Stored data entries:
[Start of Attachment]
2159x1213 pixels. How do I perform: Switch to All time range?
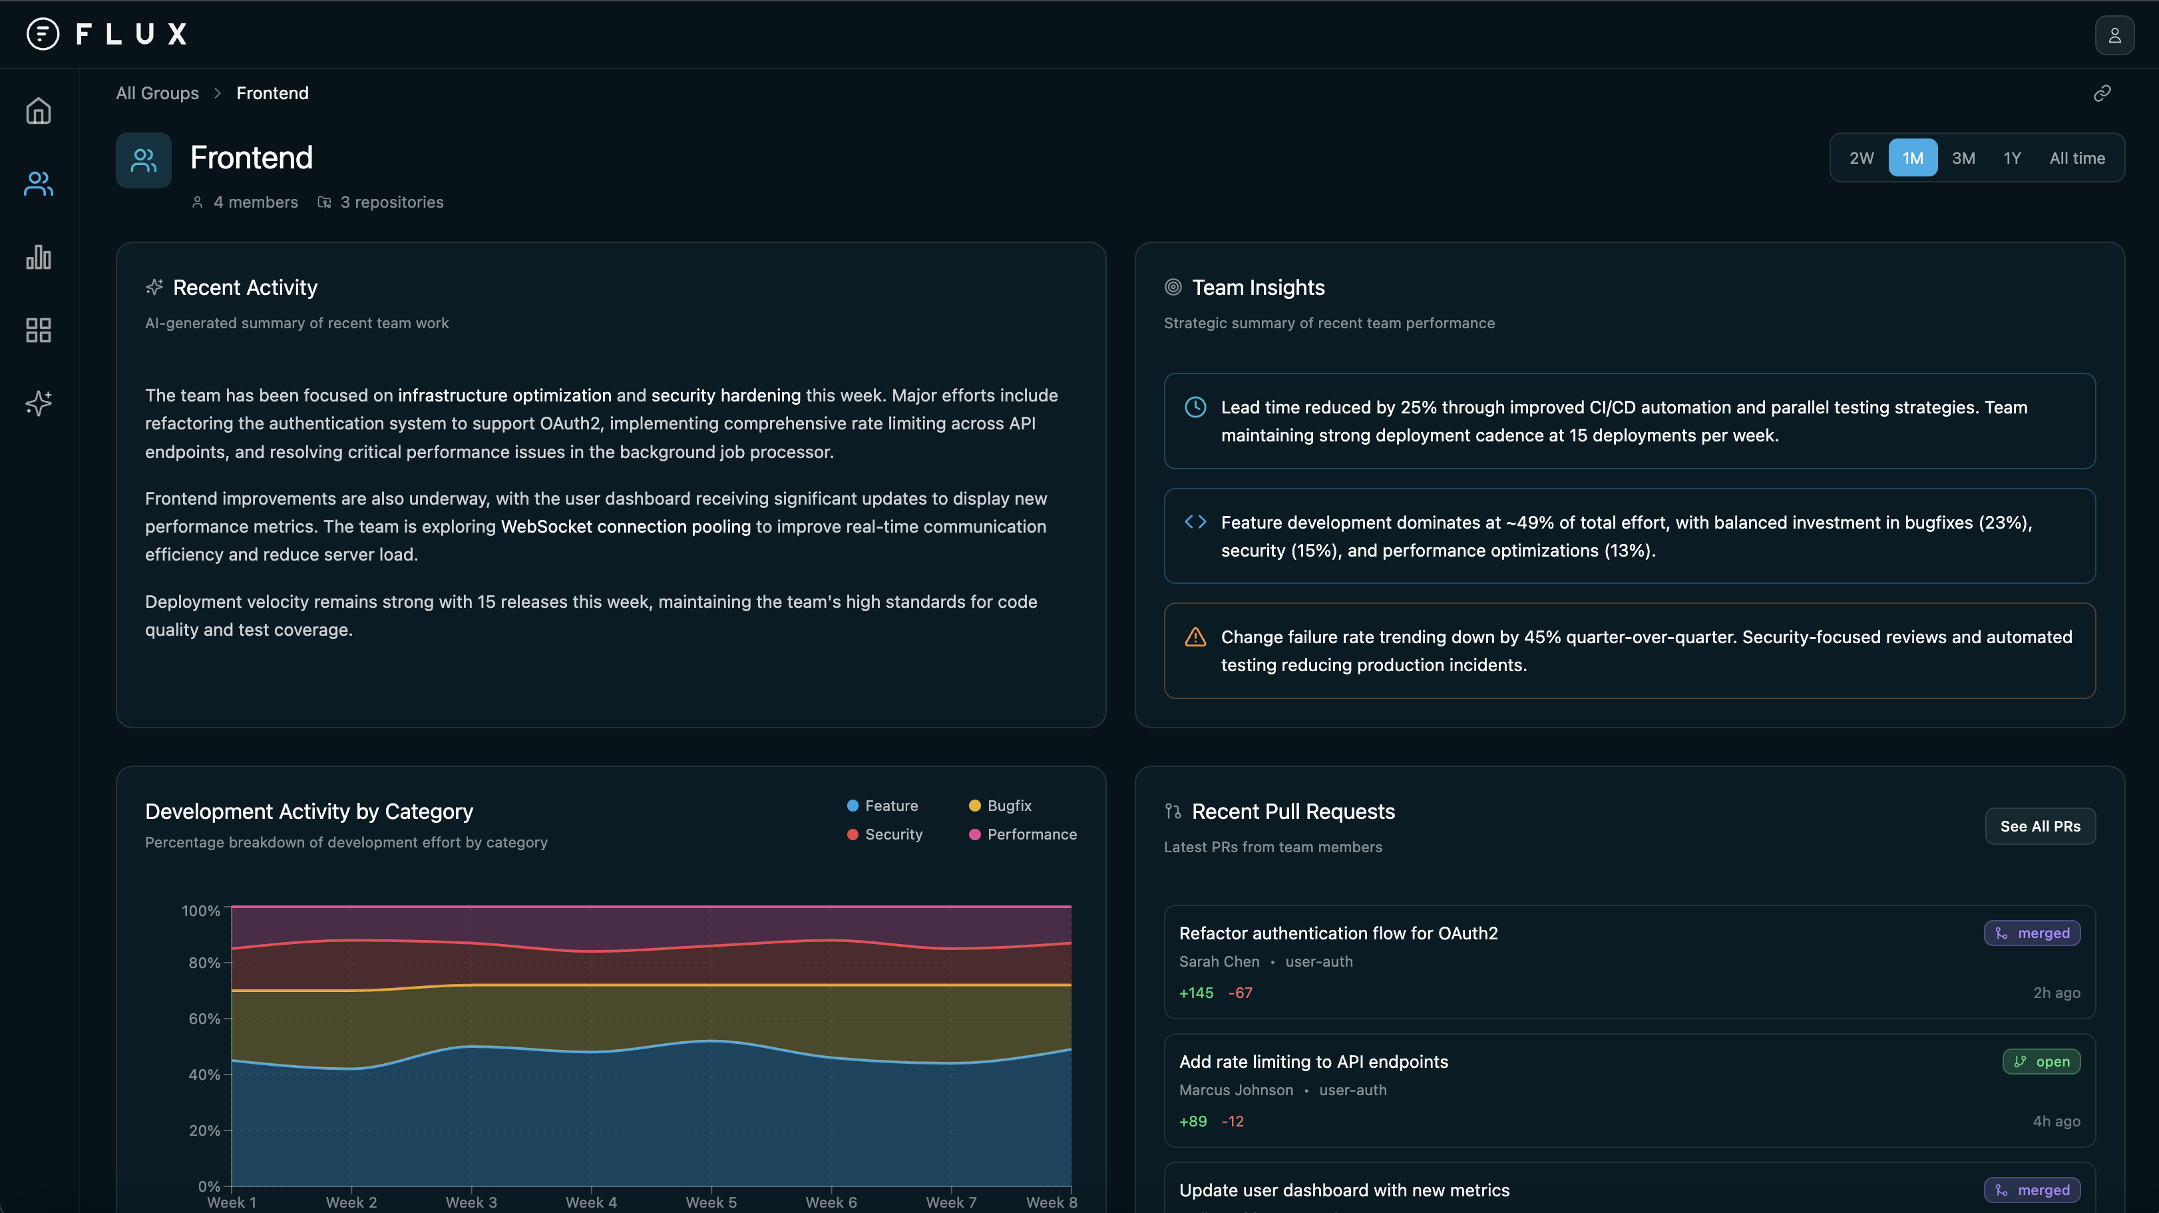click(x=2076, y=158)
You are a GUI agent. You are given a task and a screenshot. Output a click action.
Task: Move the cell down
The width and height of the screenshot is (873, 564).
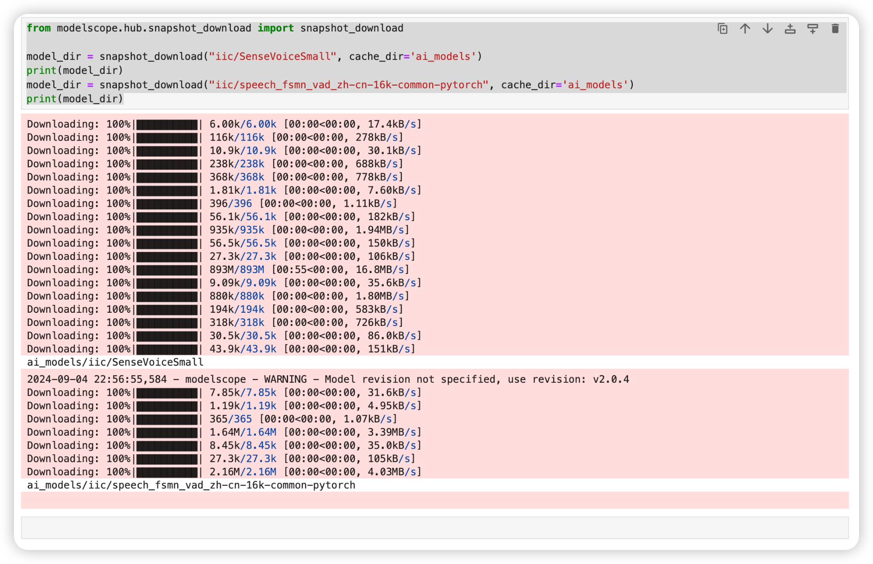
[End of Attachment]
**Problem requirements**: Copy every line of the data exactly as written, excluding the pictures.

**Your response**:
2159x1213 pixels. How do I perform: Switch to All time range?
click(x=2076, y=158)
You are a GUI agent. You are given a task and a screenshot. Output a click action.
Task: Move the cell down
The width and height of the screenshot is (873, 564).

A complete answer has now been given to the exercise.